1. They will make it, what it has always been, a place of worship; the shrine of the spirit; the home of Christian nurture; a school of instruction; a fount of inspiration; a seminary of religion; the meeting-place of man and God.
Attempts have been made in recent years to organize churches—or, at least, associations which should take the place of churches—in which religion should be dispensed with; in which there should be more or less of ethical instruction and of charitable cooeperation, but no recognition of any connection between this world and any other. That is simply a reform against nature, and it will never prosper. For, as Professor William James has taught us, in a great inductive study, the sum of all that is known about religion warrants us in saying:—
“(a) That the visible world is part of a more spiritual universe, from which it draws its chief significance;
“(b) That union or harmonious relation with that higher universe is our true end;
“(c) That prayer or inner communion with the spirit thereof ... is a process wherein work is really done, and spiritual energy flows in and produces effects, psychological or material, within the phenomenal world."[29]

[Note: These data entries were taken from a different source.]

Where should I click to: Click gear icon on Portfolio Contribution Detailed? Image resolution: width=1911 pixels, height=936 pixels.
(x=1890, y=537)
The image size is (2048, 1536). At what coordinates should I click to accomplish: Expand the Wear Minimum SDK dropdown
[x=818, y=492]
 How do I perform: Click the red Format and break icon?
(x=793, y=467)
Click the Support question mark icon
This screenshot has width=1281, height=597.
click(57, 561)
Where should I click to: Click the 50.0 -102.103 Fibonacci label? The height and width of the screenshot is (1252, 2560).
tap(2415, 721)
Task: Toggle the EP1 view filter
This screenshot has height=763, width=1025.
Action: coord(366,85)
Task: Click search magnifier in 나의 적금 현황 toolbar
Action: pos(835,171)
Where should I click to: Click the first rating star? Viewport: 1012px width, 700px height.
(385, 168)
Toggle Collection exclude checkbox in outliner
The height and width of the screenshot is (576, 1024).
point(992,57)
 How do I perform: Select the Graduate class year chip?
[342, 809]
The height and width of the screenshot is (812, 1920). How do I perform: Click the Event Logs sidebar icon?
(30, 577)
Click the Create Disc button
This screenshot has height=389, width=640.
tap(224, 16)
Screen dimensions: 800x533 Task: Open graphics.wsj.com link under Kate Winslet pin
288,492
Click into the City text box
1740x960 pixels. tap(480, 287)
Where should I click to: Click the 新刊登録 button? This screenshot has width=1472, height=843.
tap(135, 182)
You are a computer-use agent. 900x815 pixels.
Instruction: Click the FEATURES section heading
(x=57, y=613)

These are the indubitable conclusions of modern science; and the proposition to ignore the deepest fact of human experience will not be entertained by the young men and women of the present day. The church, under their leadership, will be a worshiping church, a praying church. It will keep itself in close relations with that unseen universe from which its help must come. It will be a channel through which the divine grace will flow into the lives of men. And it will also be, what it has always been, a school as well as a shrine, a place where the teacher searches out and unfolds the truth and the prophet proclaims the message that has been given him.
2. Under its new leadership the church will continue to be a minister to human want and suffering. The charitable work which has always been emphasized in its administration will not be neglected, but it will take on a new character. There will be less almsgiving, and more of the kind of help which saves manhood and womanhood. The young men and women who are called to this leadership will understand the worth of souls—that is, of men and women; and they will be careful lest, in their relief of want, they undermine the character. Above all, they will feel that while it is the business of the church to care for the poor, its first business is to cure the conditions which breed poverty.